Count unique values in one column per uniques in another column

Hi,
I have a 3 column dataset. Column A has the data point names, Column B has class names for each data point. Column C has sub-class names for each data point. Every class has its own unique set of sub-classes. I would like to know the number of sub-classes for each class.

Put more succinctly, I’d like to count every unique value in column C for every unique value in column B.

In the example, I have a list of 11 students who have classes in Sports and Music categories. In sports there are Football, and Basketball sub-classes. In Music, Guitar, Piano, and Drums… The numbers I want to find is 2 for Sports and 3 for Music.
In the real data all relevant values are in string format. There are over 20k data points, 11 classes and over 200 sub-classes.
I know that I can make lists for classes and sub-classes and use countifs, but this is impractical as, sadly, there is no straightforward way of filtering unique values in a column in LO calc.
I tried to do it with pivot tables but couldn’t, I’m not very competent with them. May be an array formula would work but I don’t know how to use them well either.
Thanks a lot in advance and have a very nice day!
(LO v.25.2.4.3)
ask_lo_sample_count_unique_class.ods (16.1 KB)

ask_lo_sample_count_unique_class_Pivot.ods (22.6 KB)

1 Like

Thanks a lot for the quick reply. This counts values in column A (Name). I’d like to count values in column C (Sub-Classes).

Right-click>Properties
remove “Count Name”
Drag “Sub-class” from the right box to “Data fields”
Double-click, change Sum to Count

1 Like

Nope. This gives the same counts because it counts every value, not unique values. Refer to the description please. I want the number of unique subclasses which should be 3 for music and 2 for sports.

You need to separate a record set of unique classes and subclasses and analyze that by means of formulas or some pivot table.

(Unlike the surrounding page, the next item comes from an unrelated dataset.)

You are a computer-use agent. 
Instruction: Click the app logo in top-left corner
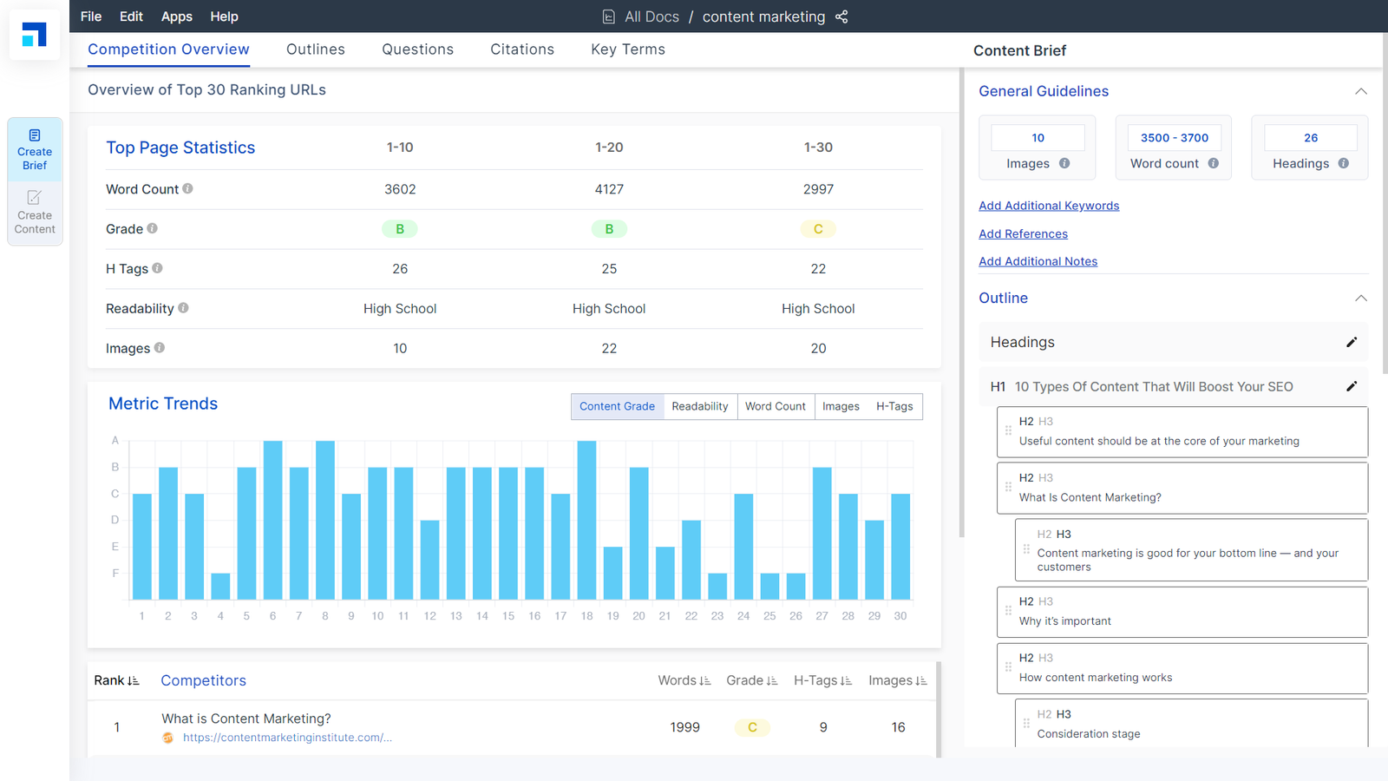(x=35, y=35)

Since a spreadsheet is not a database, dealing with record sets is difficult and prone to errors.
Possible approaches:
0. Transferring the sheet data to a newly created true database would be the fool-proof and solid solution to problems like this.

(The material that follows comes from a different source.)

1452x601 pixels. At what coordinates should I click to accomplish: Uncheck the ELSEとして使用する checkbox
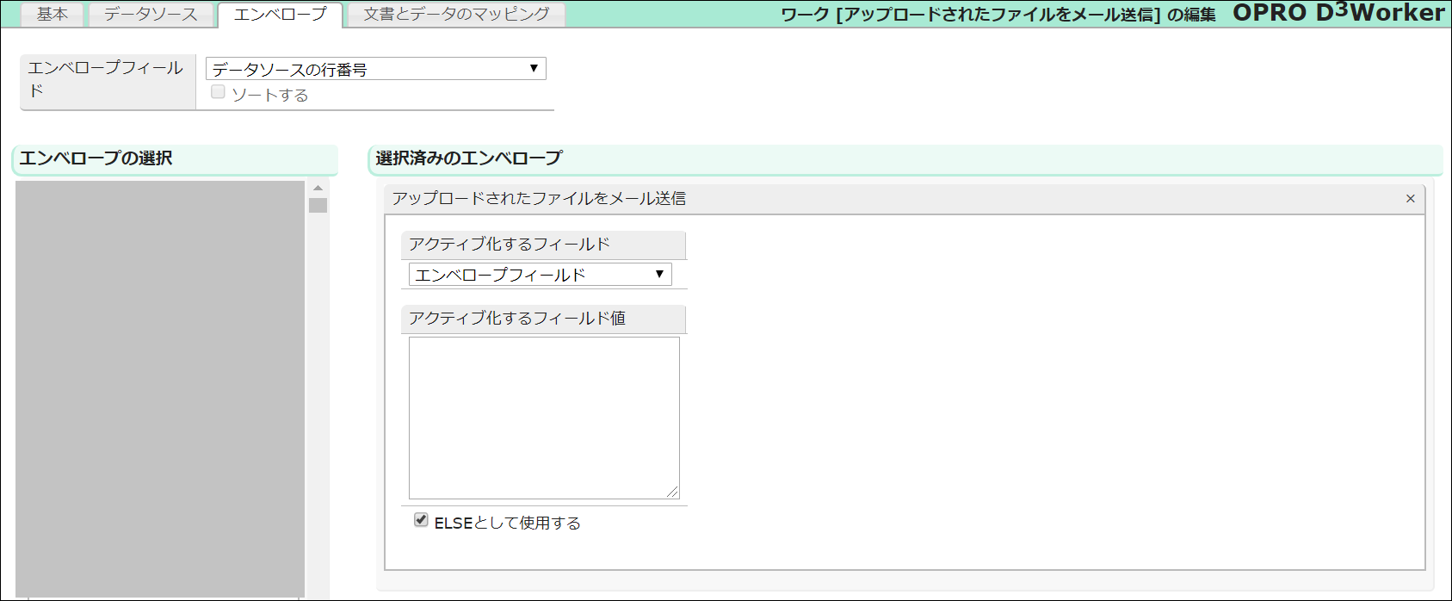click(421, 520)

  1. LibreOffice comes with a database component which can use your spreadsheet as a data source and do that job without creating a new database.
  2. A spreadsheet filter can be set up to copy filter results to separate cell range (Select 2 columns, menu:Data>Filter>Standard Filter, Options)
  3. Recent versions of LO come with a new array function FILTER, however this is extremely prone to errors unless you are familiar with maintainance of array functions.
1 Like

Regarding point 1:
Create a database connection to your spreadsheet as I describe in How to remember sort criterion in Calc? - #3 by Villeroy
When it comes to queries follow this path:
Create a new query in SQL view. The “formula” is simply and self-explaining: SELECT DISTINCT "Class", "Sub-class" FROM "SourceRange" “SourceRange” is the name of the spreadsheet’s database range explained in the other topic.

Save the query under some descriptive name and then the database. Close the database. Nothing has been converted, copied nor imported. Your data are still in the spreadsheet document and nowhere else.
Back in the Calc window, hit Ctrl+Shift+F4 for the data source window and drag the icon of your query from the left pane onto a spreadsheet cell.
Now you have the record set to analyze the set of unique (sub-)categories.
When the source data on your original sheet have changed, you have to save and reload the spreadsheet document before you can refresh (update) the linked import range via Data>Refresh

1 Like

Formula alternatives:

  1. Place the following formula in cell C2 and drag it down:
=COUNTA(UNIQUE(FILTER($C$2:$C$12; $B$2:$B$12=B2)))

For a large number of rows this is not efficient.

  1. Place the following formula in cell F1 and press Enter:
=UNIQUE(B1:C12; 0)

Now you have only unique class and subclass values ​​in columns F:G.

1 Like

and now add to A12:C13:

Karim	Sports	Tennis
Karim	Sports	Violin

FILTER, UNIQUE, SORT suffer from the same problem. Array formulas do not expand with growing data sets. You’ve got to maintain these formulas.

In the conditions of this topic, we can set the interval with a reserve and not adjust the formula for 20 years: :slight_smile:

=UNIQUE(B1:C99999; 0)
1 Like

ask_lo_sample_count_unique_class_PKG.ods (17,1 KB)

2 Likes

Thank you for taking the time to explain and pointing me new directions. This seems to be the better way going forward. I’m flagging PKG’s reply as solution as it does exactly what I required.

Thanks for the answer to my hidden question :slight_smile: Unique function is surely nifty.